◆ TASK BRIEF ◆
Quote the records word for word, beginning at the line that contains "Describe the element" and continuing through the last line of the records. Leave the pictures out of your answer.
** Opening MATERIAL PROVIDED block **
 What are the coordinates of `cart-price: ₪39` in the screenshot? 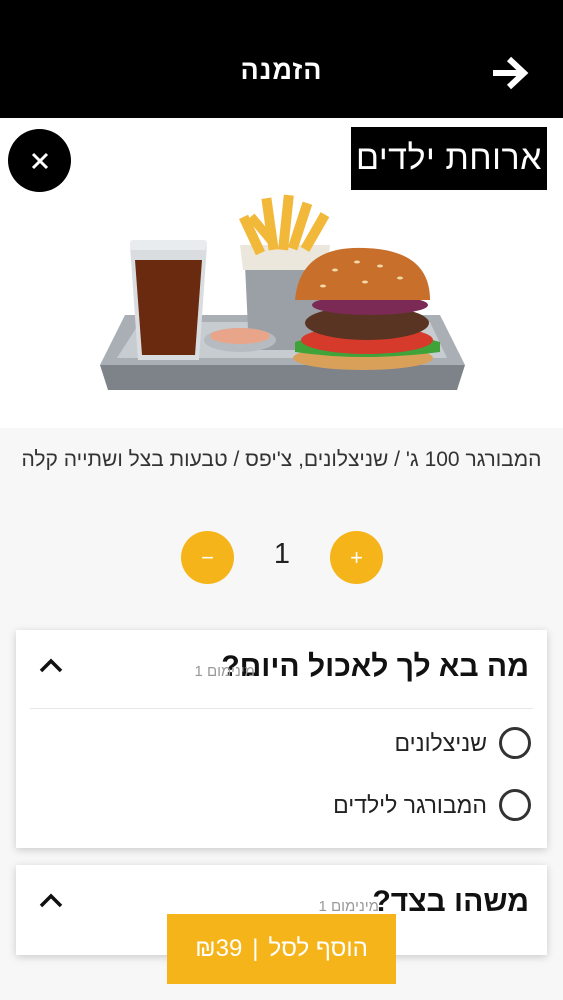 It's located at (219, 948).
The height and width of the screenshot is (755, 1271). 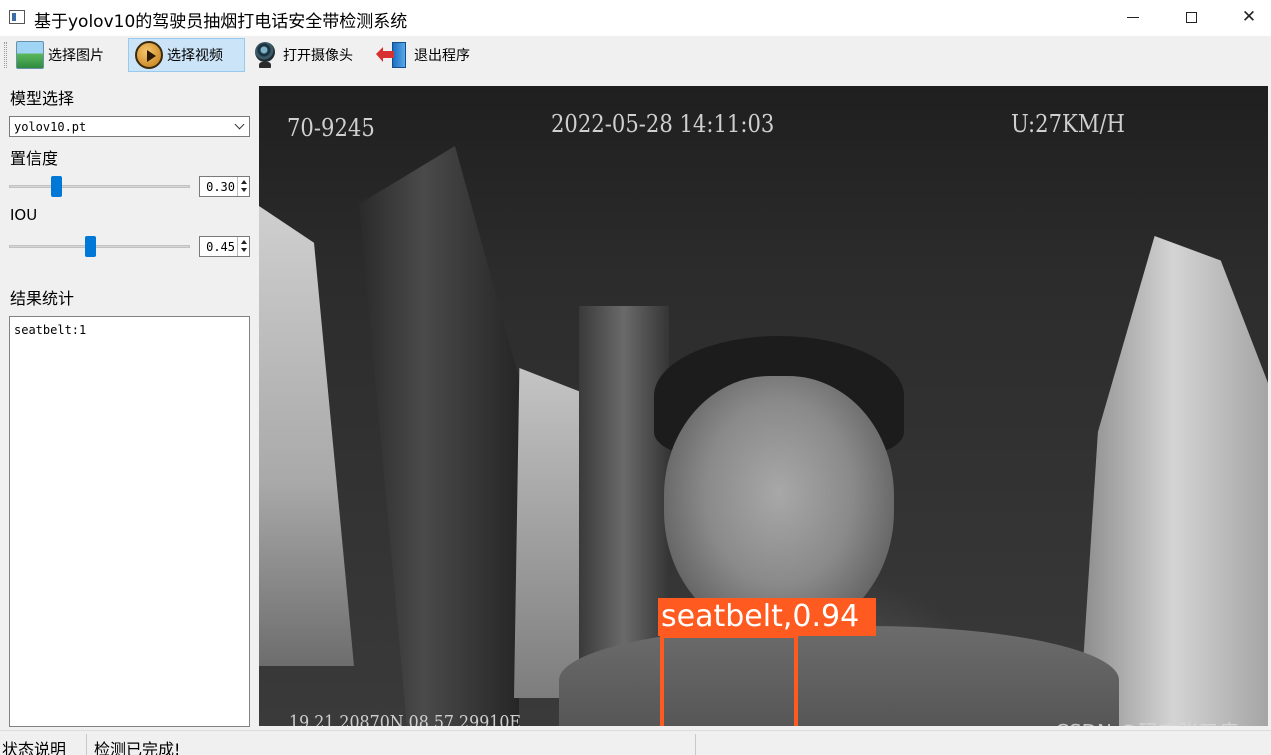 What do you see at coordinates (265, 55) in the screenshot?
I see `webcam-icon` at bounding box center [265, 55].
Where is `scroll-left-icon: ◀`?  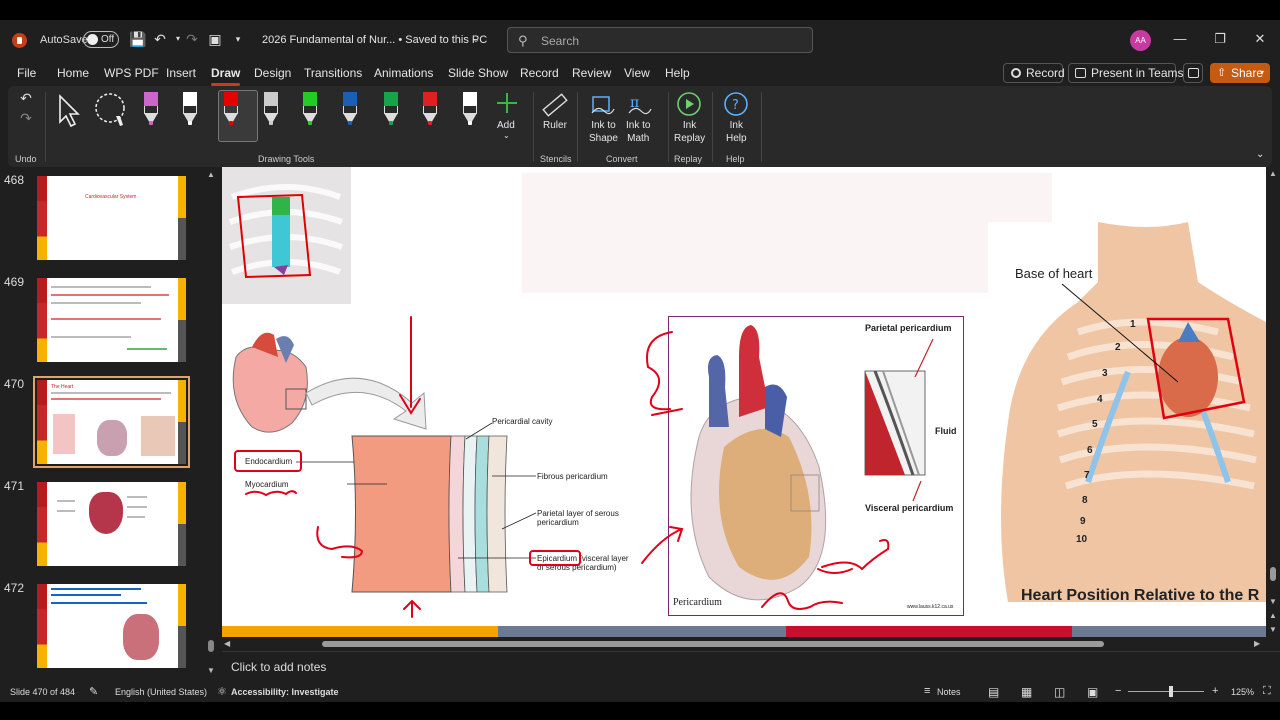 scroll-left-icon: ◀ is located at coordinates (227, 644).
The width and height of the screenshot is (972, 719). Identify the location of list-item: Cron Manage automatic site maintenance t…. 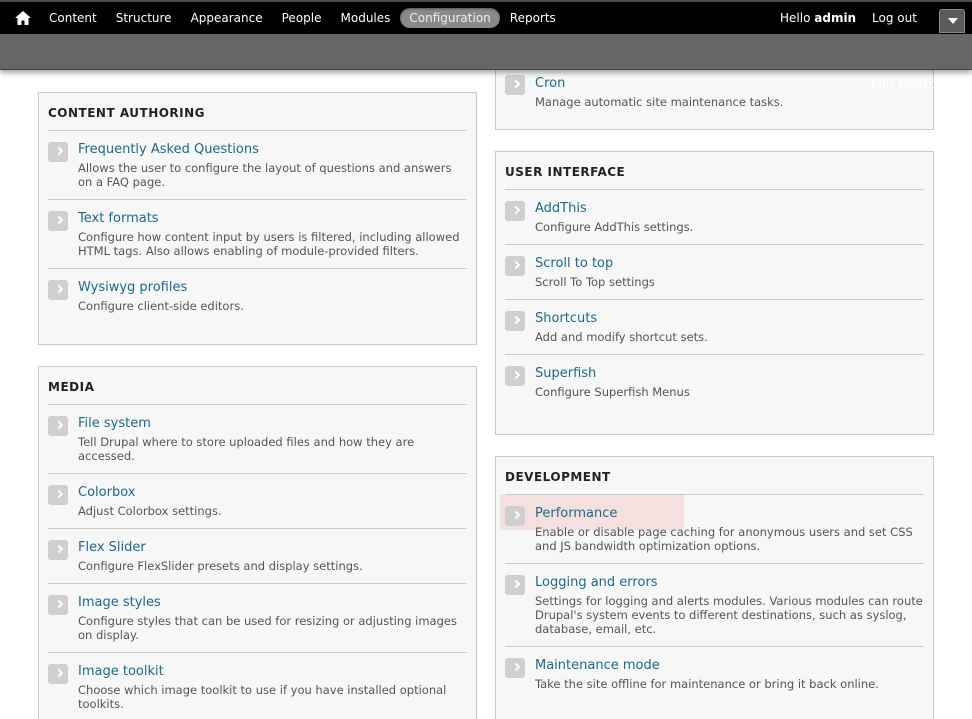
(714, 94).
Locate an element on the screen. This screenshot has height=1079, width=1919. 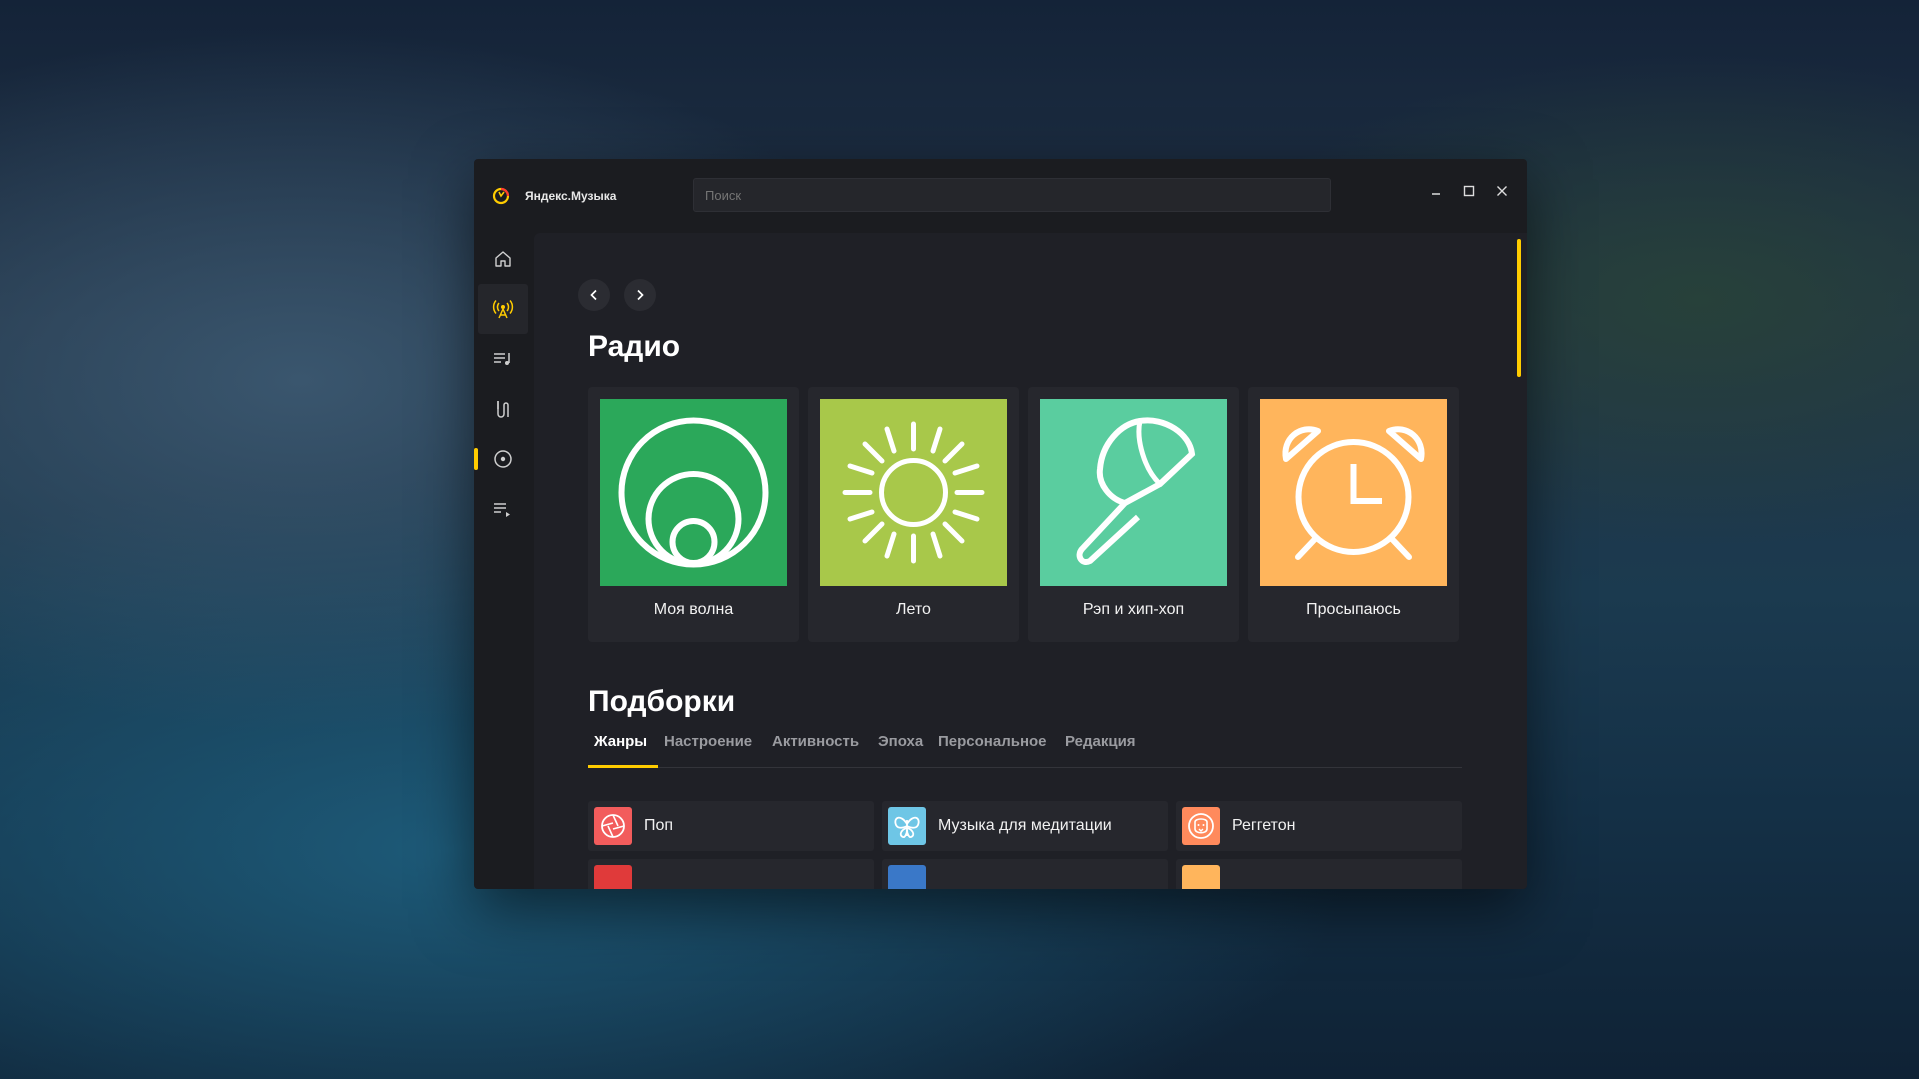
butterfly-icon is located at coordinates (907, 828).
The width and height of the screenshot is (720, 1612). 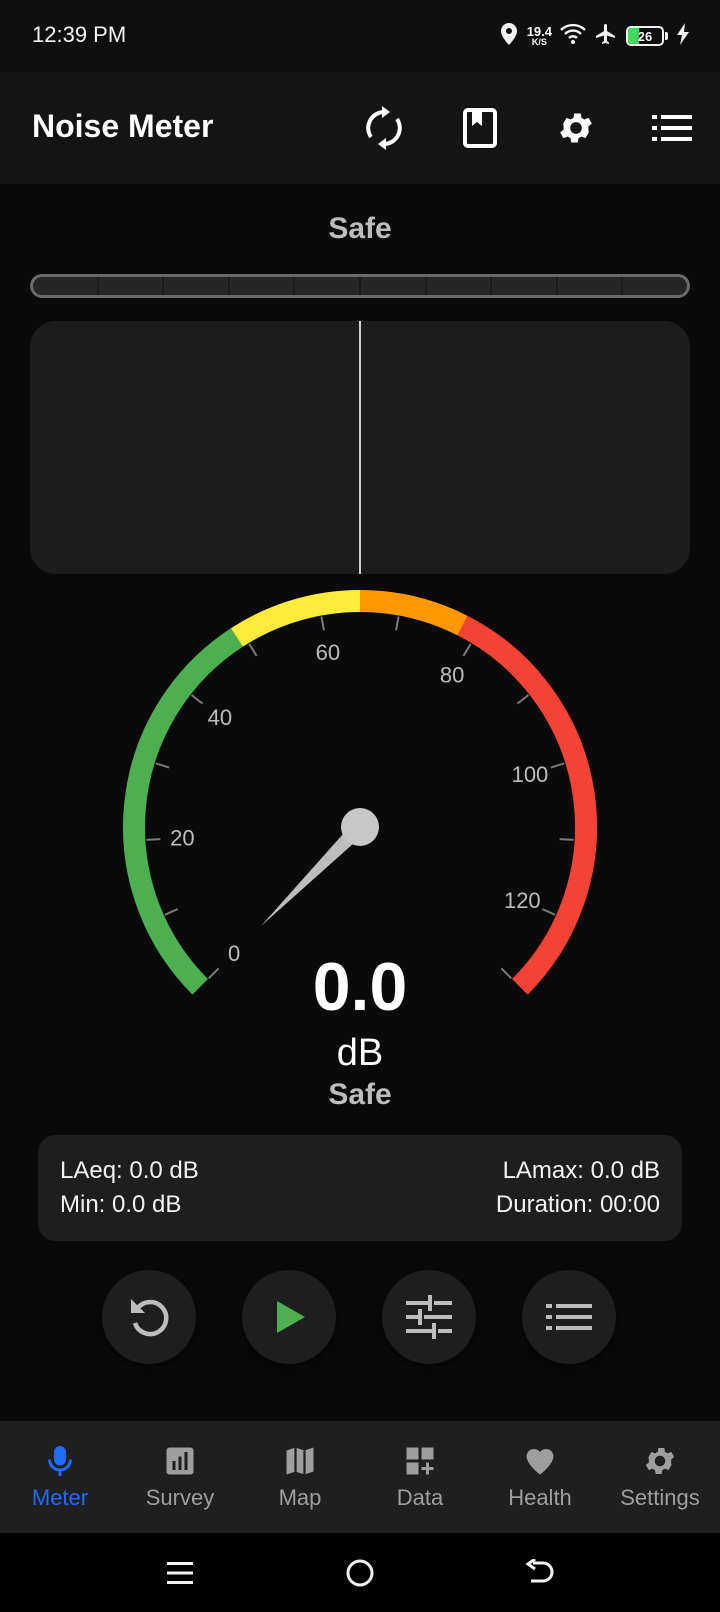 I want to click on level-bar, so click(x=360, y=286).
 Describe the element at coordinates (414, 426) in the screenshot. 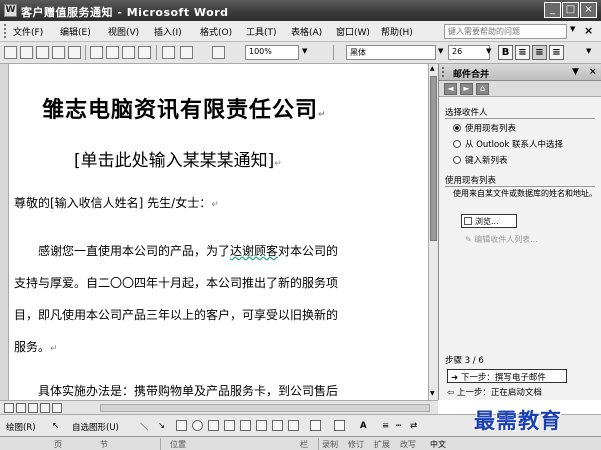

I see `arrow-style-icon: ⇄` at that location.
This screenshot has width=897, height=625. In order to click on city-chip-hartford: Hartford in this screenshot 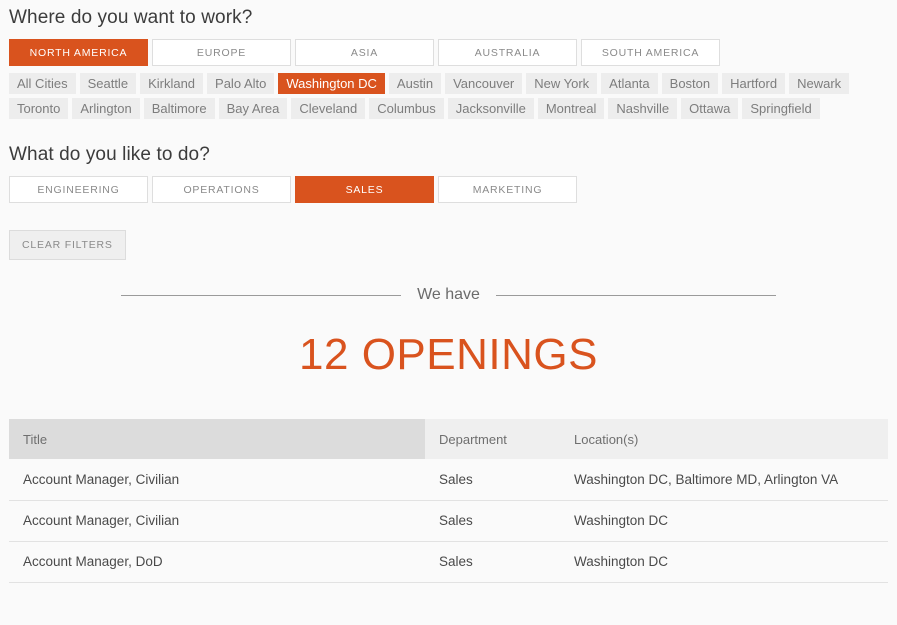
** Closing MATERIAL PROVIDED block **
◆ SOLUTION TO THIS TASK ◆
 Describe the element at coordinates (414, 426) in the screenshot. 

I see `arrow-style-icon: ⇄` at that location.
This screenshot has width=897, height=625. In order to click on city-chip-hartford: Hartford in this screenshot 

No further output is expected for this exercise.